## [Assigned task]
Leaving the pictures aside, transcribe only and exactly the lines from the one with "Given: Select the 21.5 value in bottom row" through the end of the entries, both included.

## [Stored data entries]
BEGIN

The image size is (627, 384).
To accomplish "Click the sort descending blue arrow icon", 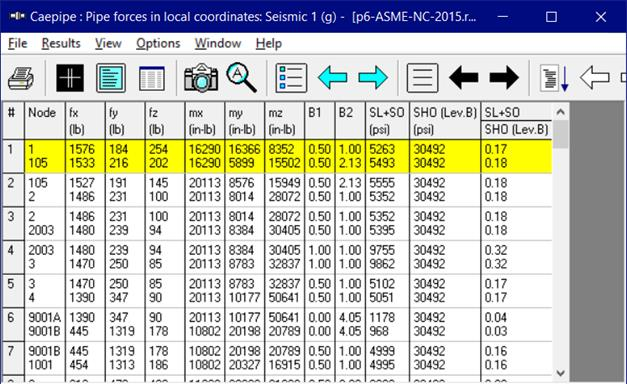I will pyautogui.click(x=554, y=78).
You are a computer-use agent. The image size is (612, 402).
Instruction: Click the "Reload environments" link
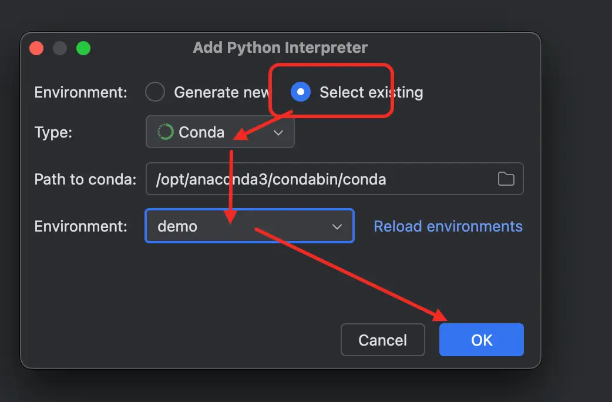tap(448, 226)
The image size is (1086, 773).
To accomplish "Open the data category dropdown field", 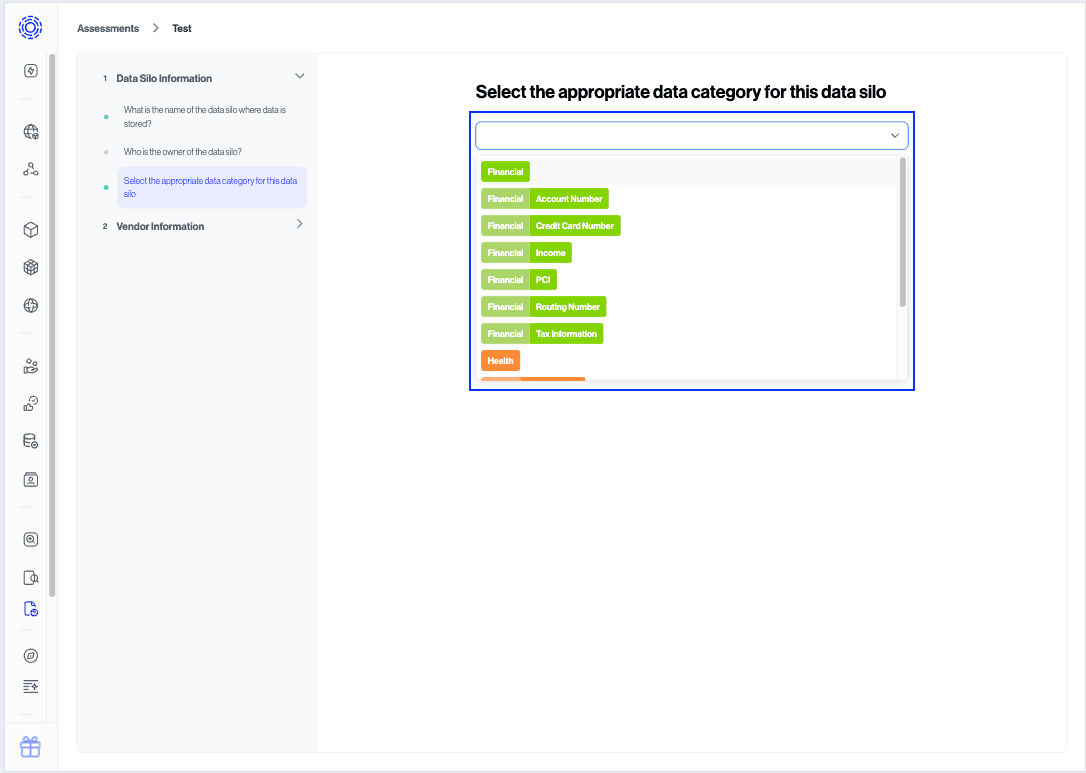I will tap(691, 135).
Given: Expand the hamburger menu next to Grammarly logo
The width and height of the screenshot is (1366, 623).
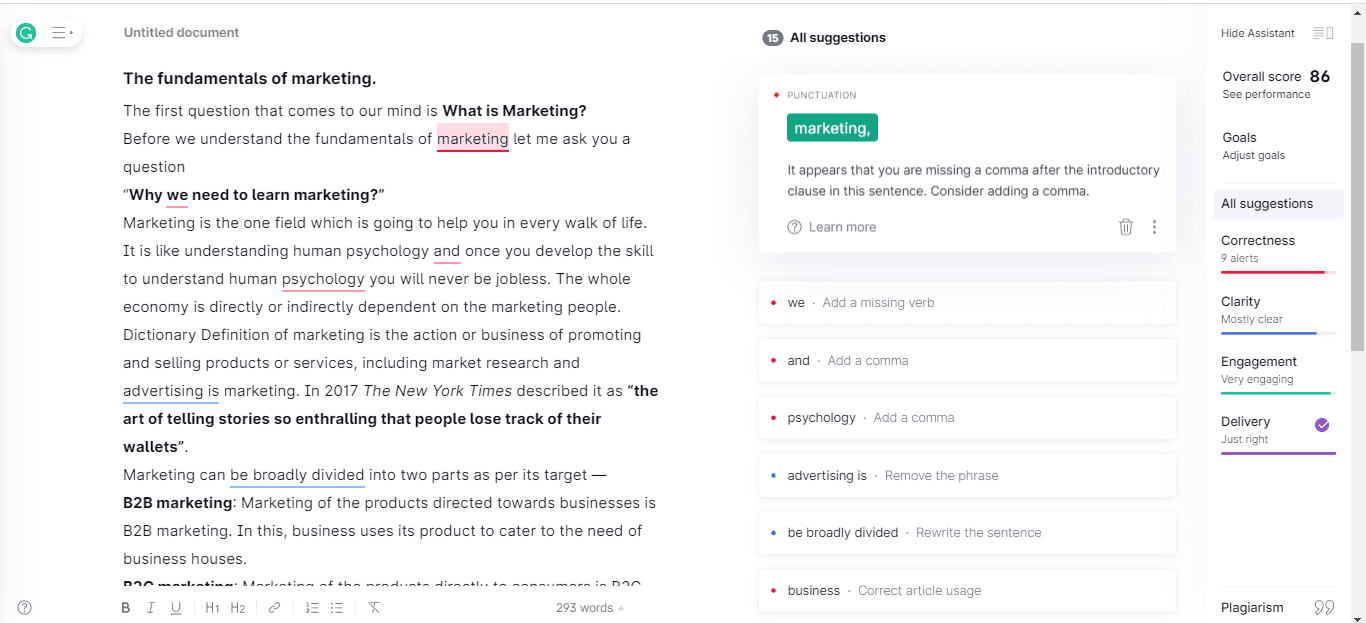Looking at the screenshot, I should [x=60, y=32].
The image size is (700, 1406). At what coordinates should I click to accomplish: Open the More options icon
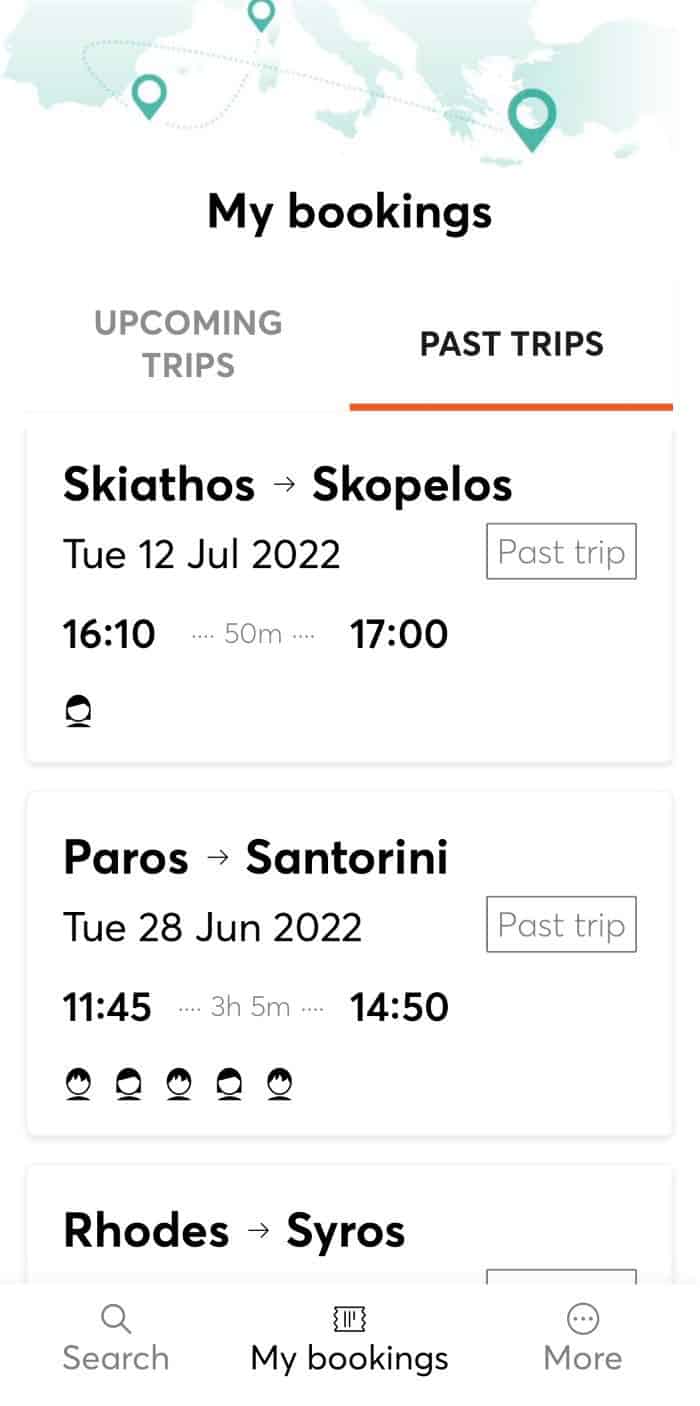click(582, 1319)
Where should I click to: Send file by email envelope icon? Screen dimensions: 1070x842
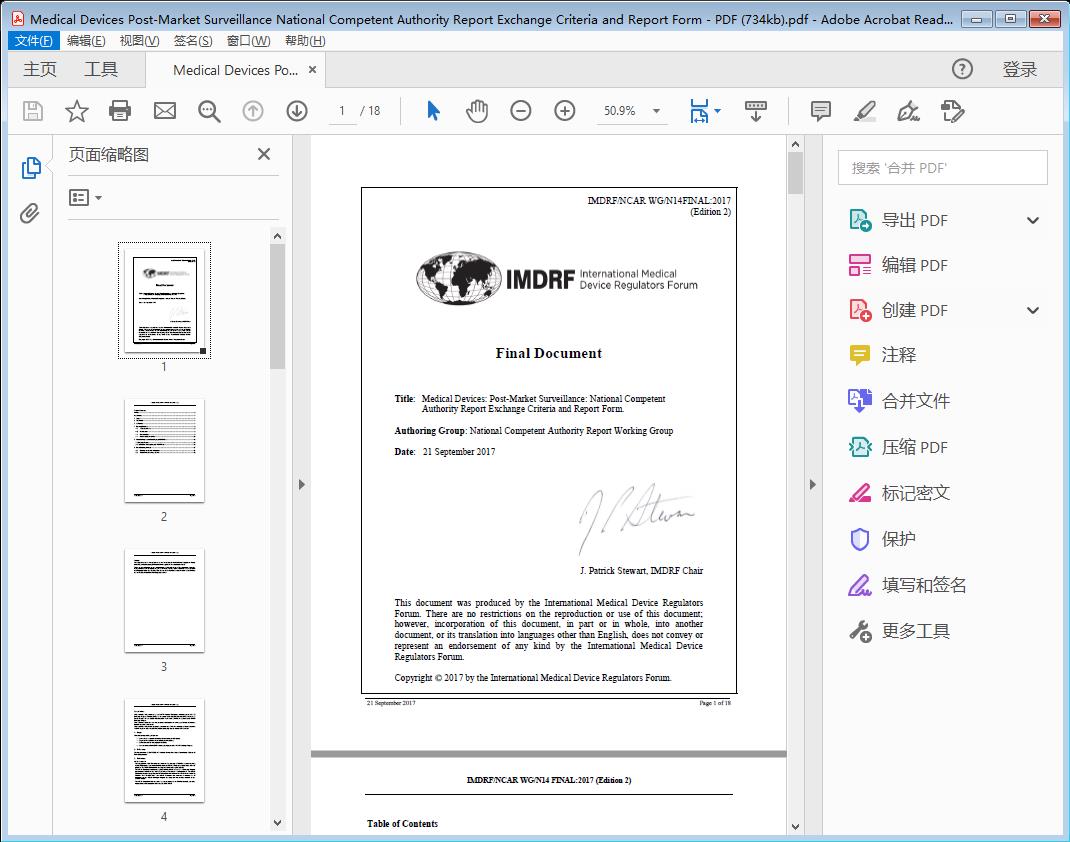pos(165,111)
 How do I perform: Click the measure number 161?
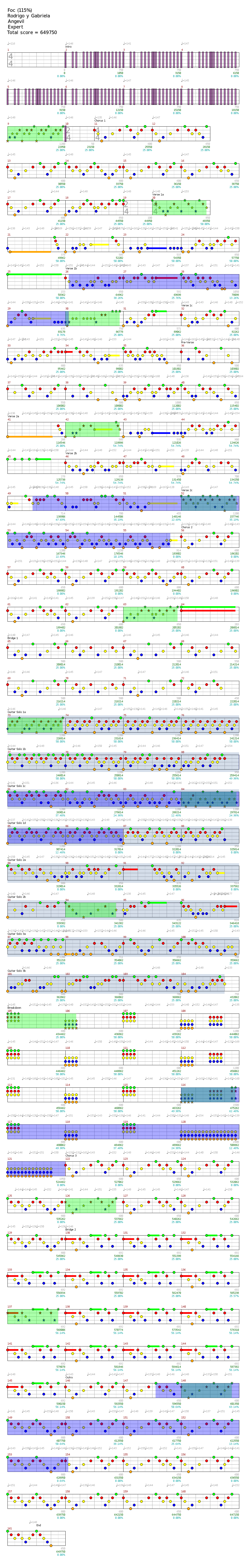pos(10,1528)
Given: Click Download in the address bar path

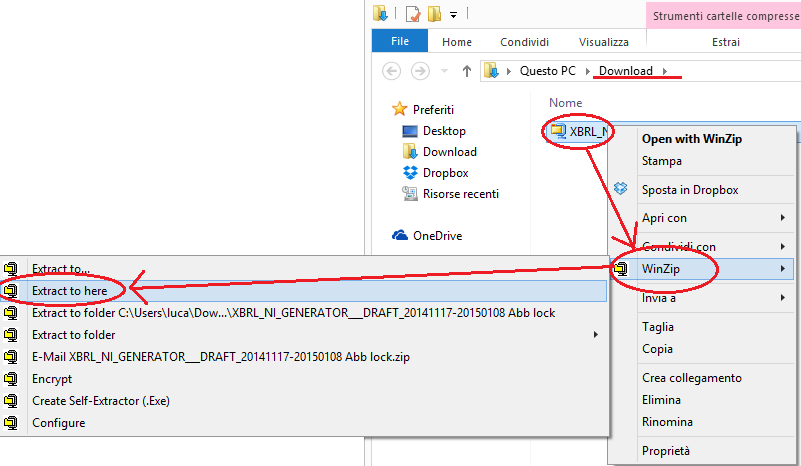Looking at the screenshot, I should (626, 71).
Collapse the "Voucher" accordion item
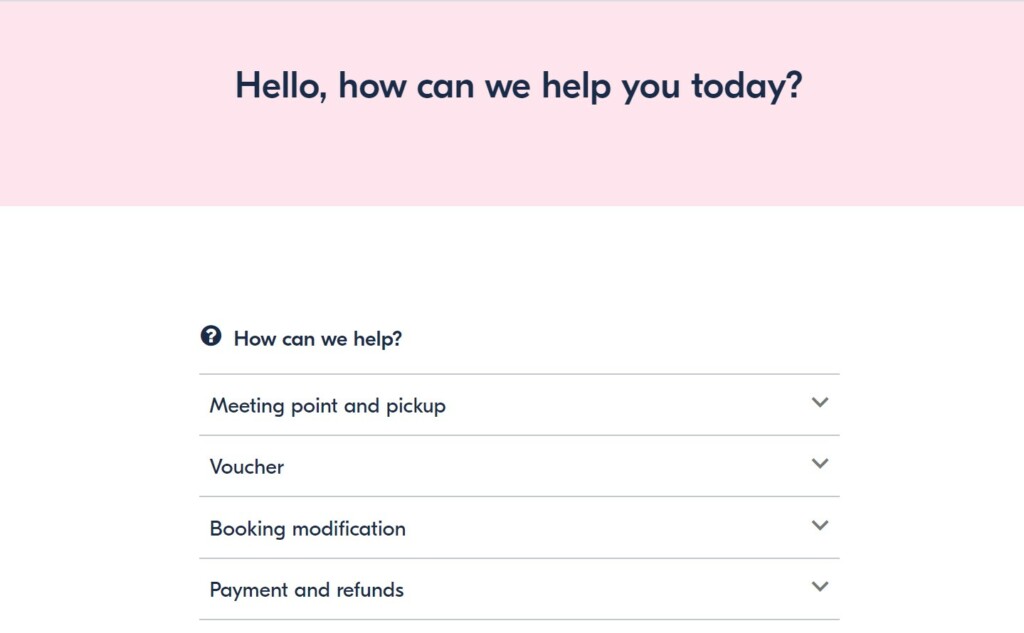The image size is (1024, 633). 520,466
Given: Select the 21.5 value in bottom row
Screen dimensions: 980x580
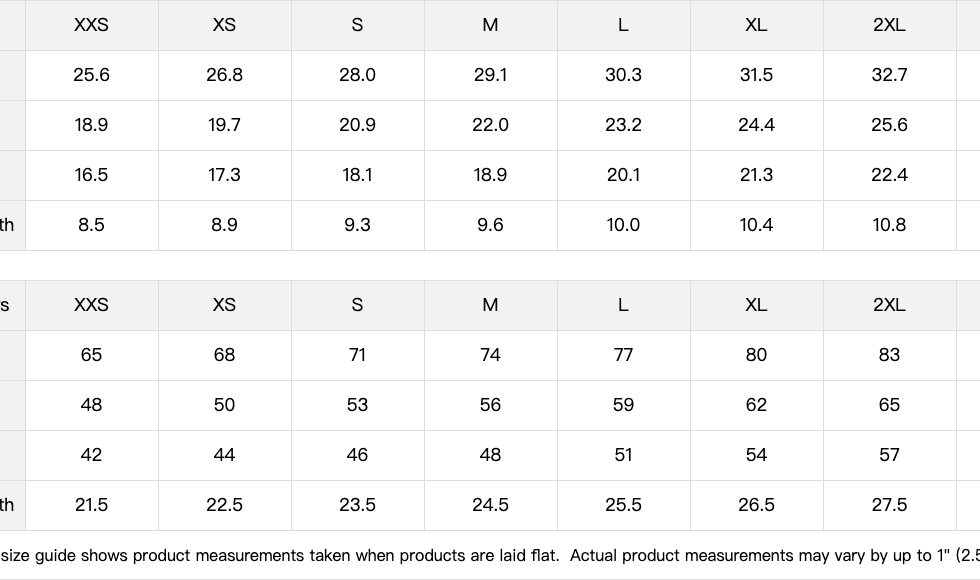Looking at the screenshot, I should coord(91,505).
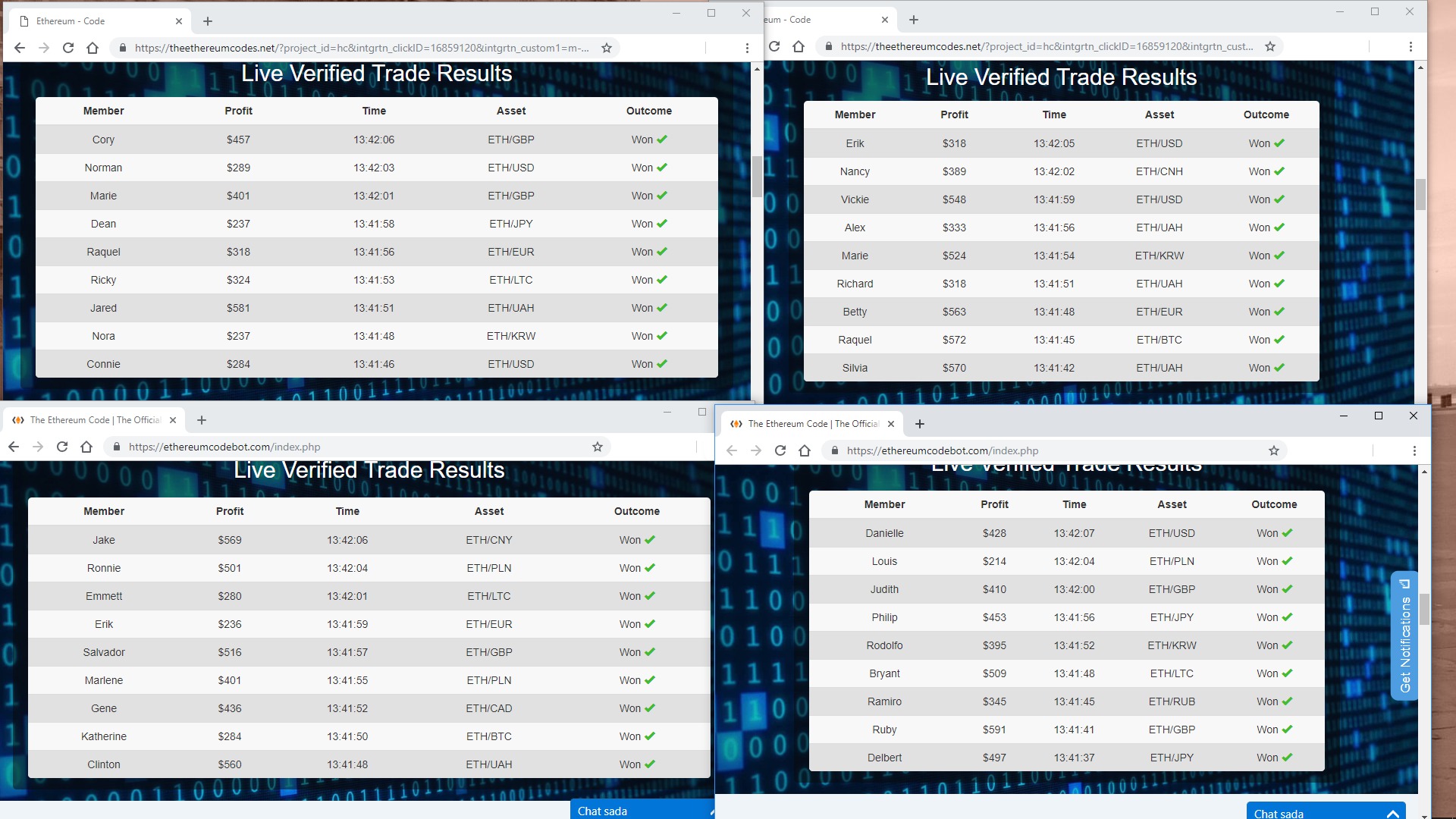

END

## [Output for this exercise]
Given: Select the 21.5 value in bottom row
Screen dimensions: 980x580
Looking at the screenshot, I should coord(91,505).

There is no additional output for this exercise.